** Request **
Continue the Haskell mailing-list post on overlapping instances, starting right after its final sentence.

** Extracted text **
---*---
Simon Peyton-Jones <[EMAIL PROTECTED]> writes on 8 Mar 2000
> There has been a great deal of mail about overlapping
> instances. I confess that I have read little of it.
> But I am interested in it.
>
> Would someone like to write a summary of
> what the issues are
> what people agree about
> what they disagree about
> (as briefly as poss)?
> [..]
A harsh thing to ask, but Simon, maybe, you read these letters from
archive?
For some of my doubts remain un-answered. I mean mainly my last
question to Jeffrey Lewis.
------------------
Sergey Mechveliani
[EMAIL PROTECTED]
--------------------------------------------------------------------
Discussion on overlapping instances in Haskell language.
Summary by Sergey Mechveliani. February 2000.
Participants:
Sergey Mechveliani <[EMAIL PROTECTED]> (M)
Marcin 'Qrczak' Kowalczyk <[EMAIL PROTECTED]> (K)
Jeffrey Lewis <[EMAIL PROTECTED]> (L)
Fergus Henderson <[EMAIL PROTECTED]> (H)
M> Overlapping instances ( OI ) look desirable. I ask Haskell to
understand OI, to possibly relax the restrictions on OI, and
*if find them consistent*, include them in Haskell-2.
OI allow to specify different ways to compute the same thing: in
a generic case (C a..)=>, and in a special case, for example,
for some particular type construction. Two examples shown:
matrixDeterminant, cardinality for the domain of residues.
Suggestion 1. Relax restrictions on OI
(in existing extensions). Resolve OI according to
(1) type context, (2) type expression specialization,
(3) priorities set.
Suggestion 2. Deduced contexts.
Example. f :: Eq a => a -> Bool f x = Just x == Just x
instance Eq (Maybe Bool) ...
The visible OI for Eq for Maybe makes existing compilers to
force the user to write here f :: (Eq a, Eq (Maybe a))...
Instead, the compiler has to insert `Eq (Maybe a)' silently and
continue. This changes interface module, the user source remains
with `Eq a =>' only.
Reason:
Eq a has to mean all infinitely many things that can be deduced
from this according to all visible items and instances.
Hence, the above two type declarations have to mean the same.
It is technical business of compiler which of equivalent type
context signatures to take as intermediate auxiliary data.
K> OI are inconsistent with the rest of Haskell.
(K1) The meaning of program becomes not unique.
The compiler does not know whether several user instances
yield the same result.
---*---
** Data listing **
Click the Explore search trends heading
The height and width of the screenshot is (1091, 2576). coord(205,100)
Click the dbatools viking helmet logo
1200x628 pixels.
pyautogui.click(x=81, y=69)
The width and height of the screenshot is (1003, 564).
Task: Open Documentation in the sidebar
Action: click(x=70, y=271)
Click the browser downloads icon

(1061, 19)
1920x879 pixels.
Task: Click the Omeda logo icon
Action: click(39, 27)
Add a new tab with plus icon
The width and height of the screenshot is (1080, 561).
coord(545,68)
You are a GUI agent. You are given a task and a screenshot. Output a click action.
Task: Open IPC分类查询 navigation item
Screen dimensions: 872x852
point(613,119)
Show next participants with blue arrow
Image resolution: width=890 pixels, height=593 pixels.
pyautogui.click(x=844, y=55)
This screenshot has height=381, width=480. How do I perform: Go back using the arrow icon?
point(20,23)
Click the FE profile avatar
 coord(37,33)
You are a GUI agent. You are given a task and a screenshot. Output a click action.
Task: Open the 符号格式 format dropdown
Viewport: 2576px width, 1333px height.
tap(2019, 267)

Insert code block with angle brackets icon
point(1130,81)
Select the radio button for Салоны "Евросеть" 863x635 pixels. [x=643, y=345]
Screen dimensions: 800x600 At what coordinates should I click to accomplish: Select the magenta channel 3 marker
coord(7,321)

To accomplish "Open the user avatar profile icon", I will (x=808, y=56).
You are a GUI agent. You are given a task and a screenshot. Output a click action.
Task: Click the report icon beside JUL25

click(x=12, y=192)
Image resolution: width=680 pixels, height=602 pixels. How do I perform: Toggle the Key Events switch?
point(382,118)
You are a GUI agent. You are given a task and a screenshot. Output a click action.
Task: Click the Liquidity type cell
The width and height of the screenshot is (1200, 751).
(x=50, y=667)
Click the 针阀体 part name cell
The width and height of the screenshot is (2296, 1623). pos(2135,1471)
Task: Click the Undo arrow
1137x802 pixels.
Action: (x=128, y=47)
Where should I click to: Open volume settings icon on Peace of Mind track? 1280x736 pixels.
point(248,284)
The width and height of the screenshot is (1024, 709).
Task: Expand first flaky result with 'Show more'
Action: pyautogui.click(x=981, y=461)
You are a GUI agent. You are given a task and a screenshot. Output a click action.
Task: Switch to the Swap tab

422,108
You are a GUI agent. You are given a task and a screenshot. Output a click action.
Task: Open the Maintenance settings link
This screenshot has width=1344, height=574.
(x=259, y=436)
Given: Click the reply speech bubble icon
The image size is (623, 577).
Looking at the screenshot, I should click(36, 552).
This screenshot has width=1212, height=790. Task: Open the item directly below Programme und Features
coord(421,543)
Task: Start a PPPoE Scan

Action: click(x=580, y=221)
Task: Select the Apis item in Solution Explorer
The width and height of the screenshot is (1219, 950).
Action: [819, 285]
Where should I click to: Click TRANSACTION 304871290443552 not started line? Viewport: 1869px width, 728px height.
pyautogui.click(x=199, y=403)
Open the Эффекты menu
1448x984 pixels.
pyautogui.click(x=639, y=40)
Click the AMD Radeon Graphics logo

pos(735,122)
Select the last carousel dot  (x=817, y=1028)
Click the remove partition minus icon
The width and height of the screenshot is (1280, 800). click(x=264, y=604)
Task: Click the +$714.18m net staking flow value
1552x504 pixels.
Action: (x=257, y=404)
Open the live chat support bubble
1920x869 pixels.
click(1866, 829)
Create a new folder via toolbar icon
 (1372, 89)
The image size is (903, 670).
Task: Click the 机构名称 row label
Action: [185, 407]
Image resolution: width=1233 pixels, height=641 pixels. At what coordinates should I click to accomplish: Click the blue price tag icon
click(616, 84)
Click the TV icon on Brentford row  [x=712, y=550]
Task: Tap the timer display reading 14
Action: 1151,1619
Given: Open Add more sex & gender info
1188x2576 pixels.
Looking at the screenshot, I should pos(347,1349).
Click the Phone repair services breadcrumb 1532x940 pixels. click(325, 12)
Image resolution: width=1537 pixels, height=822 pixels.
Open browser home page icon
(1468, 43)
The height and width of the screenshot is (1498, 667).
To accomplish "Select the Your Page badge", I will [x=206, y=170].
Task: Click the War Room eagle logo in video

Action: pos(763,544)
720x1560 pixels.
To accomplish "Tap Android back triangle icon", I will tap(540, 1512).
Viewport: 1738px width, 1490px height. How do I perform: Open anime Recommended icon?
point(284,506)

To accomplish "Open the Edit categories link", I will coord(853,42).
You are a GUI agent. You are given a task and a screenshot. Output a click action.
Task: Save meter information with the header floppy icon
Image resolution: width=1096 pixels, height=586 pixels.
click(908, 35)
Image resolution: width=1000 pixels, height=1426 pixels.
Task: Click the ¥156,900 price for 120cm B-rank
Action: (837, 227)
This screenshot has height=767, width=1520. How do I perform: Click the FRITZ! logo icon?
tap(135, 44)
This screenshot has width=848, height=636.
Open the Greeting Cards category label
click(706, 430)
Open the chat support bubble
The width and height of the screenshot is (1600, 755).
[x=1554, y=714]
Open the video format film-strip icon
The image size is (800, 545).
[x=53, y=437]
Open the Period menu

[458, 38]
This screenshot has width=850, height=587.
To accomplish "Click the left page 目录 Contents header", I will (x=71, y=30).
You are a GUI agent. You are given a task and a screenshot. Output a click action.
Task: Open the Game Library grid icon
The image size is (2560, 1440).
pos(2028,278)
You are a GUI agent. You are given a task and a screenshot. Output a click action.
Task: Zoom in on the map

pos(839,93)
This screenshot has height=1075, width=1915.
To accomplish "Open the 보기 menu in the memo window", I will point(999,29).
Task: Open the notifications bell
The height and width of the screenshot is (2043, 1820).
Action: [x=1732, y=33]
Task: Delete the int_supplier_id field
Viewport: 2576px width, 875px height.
---*---
** Result for this exercise **
Forgetting some import may change the result.
(K2) Forgetting some import may change silently the run-time
behavior, and change the computational cost many times.
(K3) Lengthy additional contexts appear in the type declarations
due to OI visible.
(K4) (K3) may damage the code efficiency:
extra dictionaries to pass or something ...
(K5) It may be hard to agree OI with local universal quantifiers,
existential quantifiers
(correct me, please, if I name them wrong! - Mechveliani).
(K6) Example (simplified slightly by Mechveliani).
How to compile this? Looks like compiling E.e needs to see the
implementation of F.f - ?
module F (f) where
f :: (Eq a, Eq (Maybe a)) => a -> Bool
f x = (Just x)==(Just x)
instance Eq (Maybe Bool) ...
...
(K7) I cannot imagine a sensible implementation of the function:
h :: Eq a => a -> a -> Int
h x y = if x == y then 0 else 1 + h [x] [y]
which would make h "1" "2" return 7 if in some other module
there is:
instance Eq [[[[[[[String]]]]]]] where
x == y = length x == length y
H> Deduced context suggestion breaks the shared library possibility
...
--------------------------------------------------------------------
With what the participants seem to agree:
* Forgetting some import may change silently the run-time
computational cost.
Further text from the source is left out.